Aberrant farnesoid X receptor (FXR) signaling is implicated in cholestatic, inflammatory, and fibrotic liver diseases. In preclinical/clinical studies, semisynthetic bile acid-derived FXR agonists markedly improved hepatic function in various conditions. INT-787, a novel hydrophilic semisynthetic bile acid FXR agonist, has demonstrated a reduction in inflammatory and fibrotic markers and regulation of bile acid/lipid metabolism. This first-in-human, randomized, placebo-controlled phase 1 study assessed the safety, tolerability, pharmacokinetics, and pharmacodynamics of INT-787 and its equipotent metabolites in healthy volunteers by evaluating single ascending doses (SAD), multiple ascending doses (MAD), and food effect. Participants (n = 130) across all study portions were similar in age, race, and body mass index. In the SAD and MAD portions, the maximum plasma concentration (C_max) and area under the curve (AUC) for total INT-787 generally increased with dose.

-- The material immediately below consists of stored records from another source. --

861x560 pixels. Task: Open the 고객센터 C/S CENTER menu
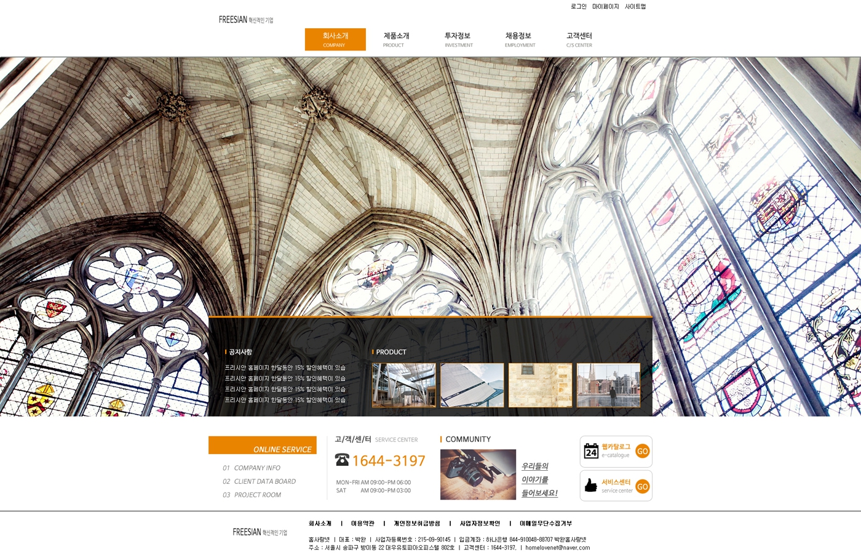[x=579, y=39]
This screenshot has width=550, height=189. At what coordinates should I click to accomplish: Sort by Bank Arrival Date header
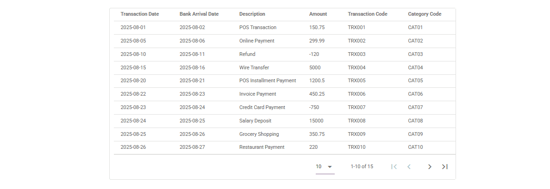tap(199, 14)
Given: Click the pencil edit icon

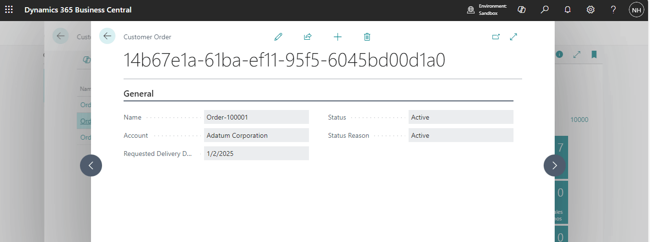Looking at the screenshot, I should click(278, 37).
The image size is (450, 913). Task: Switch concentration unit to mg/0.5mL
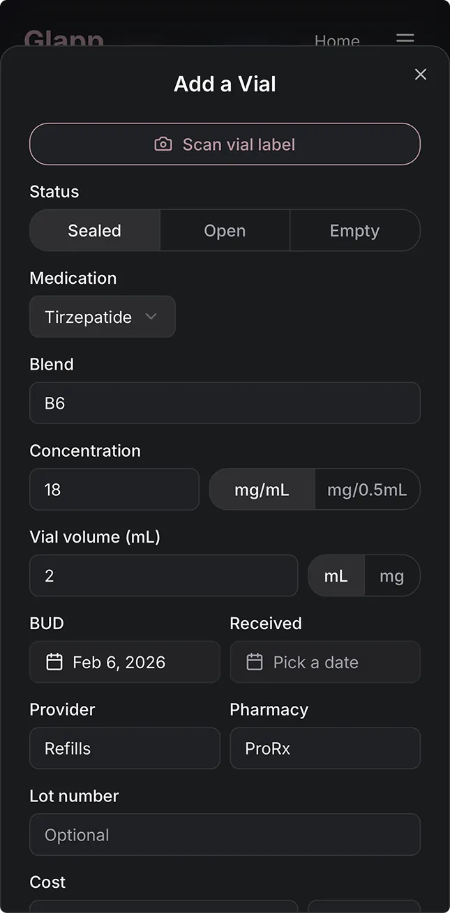pos(368,489)
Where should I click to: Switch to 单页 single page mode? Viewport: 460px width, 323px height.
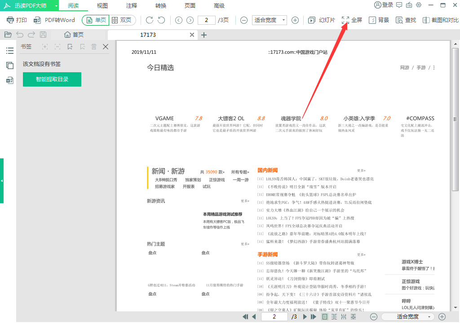click(x=95, y=20)
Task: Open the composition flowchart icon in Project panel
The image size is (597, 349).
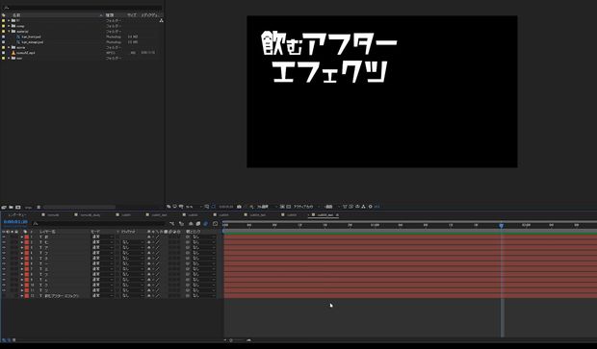Action: (x=162, y=20)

In the Food Effect portion, the mean C_max of total INT-787 was almost 2-fold higher under fasted conditions compared with fed conditions; AUC_0-inf was unchanged. Steady state for total INT-787 was reached by Day 7. In cohorts receiving ≥ 50 mg doses, the half-life of total INT-787 ranged from 21 to 55 h. INT-787 metabolites exhibited increased concentrations after mealtimes despite morning dosing, consistent with endogenous bile acid behavior. Following single and multiple doses of INT-787, decreases in C4 and increases in FGF-19 levels were observed. Single and multiple oral doses were generally well tolerated; 4 adverse events of mild, transient pruritus not requiring interventions were reported at higher doses. These results warrant further investigation of INT-787 in patients with liver-related disorders.